El líder de la manada se enderezó y su figura se elevó por encima de Alith. Entrecerró los ojos y miró con suspicacia al joven Anar, que mantenía la mirada clavada en los ojos del lobo sin atreverse a mover un pelo. Transcurrido un tiempo considerable, Mechón Negro relajó los músculos y retrocedió sacudiendo las orejas.

—Tú poder beber —dijo el lobo antes de dar la espalda a Alith y alejarse en dirección a la cueva.

Alith dejó escapar un suspiro de alivio y volvió a acuclillarse con el corazón a punto de salírsele del pecho.

Un lobo se destacó de la manada y se acercó a él; era una hembra con una veta plateada en el hocico. Alith se puso de nuevo en tensión ante la expectativa de un nuevo conflicto, que, sin embargo, no se produjo, pues la loba simplemente le lamió la barbilla y las mejillas, raspándole la tez con su poderosa lengua.

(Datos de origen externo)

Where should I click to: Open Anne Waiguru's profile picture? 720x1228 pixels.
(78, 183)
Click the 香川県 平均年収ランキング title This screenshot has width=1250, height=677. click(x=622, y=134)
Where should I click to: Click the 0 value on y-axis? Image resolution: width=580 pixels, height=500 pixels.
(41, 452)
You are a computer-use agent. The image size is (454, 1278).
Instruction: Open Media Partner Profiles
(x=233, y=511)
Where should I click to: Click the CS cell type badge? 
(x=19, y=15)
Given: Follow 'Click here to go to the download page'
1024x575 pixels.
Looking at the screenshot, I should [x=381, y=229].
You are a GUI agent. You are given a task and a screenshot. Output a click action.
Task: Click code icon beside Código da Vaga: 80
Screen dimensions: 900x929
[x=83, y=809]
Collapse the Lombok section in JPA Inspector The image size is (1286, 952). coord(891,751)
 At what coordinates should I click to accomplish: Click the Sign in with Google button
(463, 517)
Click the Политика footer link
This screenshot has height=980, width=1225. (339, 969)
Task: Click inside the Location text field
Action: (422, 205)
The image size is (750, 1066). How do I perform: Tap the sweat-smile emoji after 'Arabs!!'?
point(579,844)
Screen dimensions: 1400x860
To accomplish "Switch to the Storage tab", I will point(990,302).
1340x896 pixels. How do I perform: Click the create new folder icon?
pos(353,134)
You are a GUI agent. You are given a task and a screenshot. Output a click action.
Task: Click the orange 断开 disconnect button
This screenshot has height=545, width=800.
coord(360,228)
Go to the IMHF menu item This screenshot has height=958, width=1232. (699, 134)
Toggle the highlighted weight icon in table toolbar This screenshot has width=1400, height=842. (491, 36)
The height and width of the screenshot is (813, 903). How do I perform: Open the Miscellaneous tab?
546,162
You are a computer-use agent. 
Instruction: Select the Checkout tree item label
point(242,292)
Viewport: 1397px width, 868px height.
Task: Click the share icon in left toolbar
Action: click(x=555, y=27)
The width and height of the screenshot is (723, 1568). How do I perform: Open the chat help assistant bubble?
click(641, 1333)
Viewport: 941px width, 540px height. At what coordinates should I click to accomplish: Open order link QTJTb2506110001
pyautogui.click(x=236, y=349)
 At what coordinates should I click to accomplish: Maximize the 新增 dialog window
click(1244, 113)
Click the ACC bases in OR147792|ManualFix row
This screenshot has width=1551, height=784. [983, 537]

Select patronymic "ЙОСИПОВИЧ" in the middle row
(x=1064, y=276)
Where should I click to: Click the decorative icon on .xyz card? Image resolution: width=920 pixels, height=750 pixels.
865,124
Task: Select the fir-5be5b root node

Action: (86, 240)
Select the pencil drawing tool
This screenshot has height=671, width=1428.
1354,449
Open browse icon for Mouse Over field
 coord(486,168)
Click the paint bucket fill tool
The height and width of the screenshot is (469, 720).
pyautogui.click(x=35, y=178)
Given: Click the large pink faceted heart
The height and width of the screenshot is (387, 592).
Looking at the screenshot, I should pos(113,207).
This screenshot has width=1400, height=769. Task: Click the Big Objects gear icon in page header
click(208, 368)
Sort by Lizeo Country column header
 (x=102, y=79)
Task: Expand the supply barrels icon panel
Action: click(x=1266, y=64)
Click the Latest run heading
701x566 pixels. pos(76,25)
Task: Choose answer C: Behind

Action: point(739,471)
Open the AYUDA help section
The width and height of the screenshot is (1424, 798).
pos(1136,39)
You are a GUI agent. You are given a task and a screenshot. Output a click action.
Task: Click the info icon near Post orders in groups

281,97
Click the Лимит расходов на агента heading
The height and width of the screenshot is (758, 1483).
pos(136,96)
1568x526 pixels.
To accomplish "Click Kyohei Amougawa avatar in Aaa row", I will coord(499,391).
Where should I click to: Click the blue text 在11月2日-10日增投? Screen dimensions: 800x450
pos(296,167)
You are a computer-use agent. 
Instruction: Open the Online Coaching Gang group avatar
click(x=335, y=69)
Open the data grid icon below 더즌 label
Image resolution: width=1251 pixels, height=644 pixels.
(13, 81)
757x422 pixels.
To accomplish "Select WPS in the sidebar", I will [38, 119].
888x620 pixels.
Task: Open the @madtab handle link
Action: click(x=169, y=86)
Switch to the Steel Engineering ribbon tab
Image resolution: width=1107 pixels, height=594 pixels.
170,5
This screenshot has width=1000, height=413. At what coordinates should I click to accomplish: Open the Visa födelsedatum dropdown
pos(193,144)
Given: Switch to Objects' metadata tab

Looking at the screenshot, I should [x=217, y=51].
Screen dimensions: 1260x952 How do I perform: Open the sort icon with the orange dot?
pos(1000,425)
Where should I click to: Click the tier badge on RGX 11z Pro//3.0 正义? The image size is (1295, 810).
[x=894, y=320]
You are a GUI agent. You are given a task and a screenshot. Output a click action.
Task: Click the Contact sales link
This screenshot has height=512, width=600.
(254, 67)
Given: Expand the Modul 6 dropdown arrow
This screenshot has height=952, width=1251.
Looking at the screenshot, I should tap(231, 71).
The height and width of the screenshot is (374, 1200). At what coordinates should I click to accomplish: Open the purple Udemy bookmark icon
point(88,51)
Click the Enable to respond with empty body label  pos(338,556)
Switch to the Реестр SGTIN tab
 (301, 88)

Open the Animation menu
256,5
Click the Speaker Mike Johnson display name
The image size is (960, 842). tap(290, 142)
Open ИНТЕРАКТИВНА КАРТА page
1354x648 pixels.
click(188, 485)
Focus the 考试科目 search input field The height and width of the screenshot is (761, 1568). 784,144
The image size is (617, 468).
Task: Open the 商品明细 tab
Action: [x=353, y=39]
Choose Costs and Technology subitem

Alith se inclinó de nuevo sobre la charca, sumergió las manos y por fin bebió un trago de agua. Refrenó las ansias por aplacar la sed y sólo bebió un par de tragos más. Luego, se levantó y se inclinó para acariciar detrás de la oreja al lobo más cercano.

—Unir a manada —dijo el animal, agitando la cola.

Alrededor de Alith se congregaron más lobos que proferían aullidos de satisfacción y restregaban sus cuerpos peludos contra el elfo. Guiado por sus compañeros cuadrúpedos, Alith regresó a la cueva.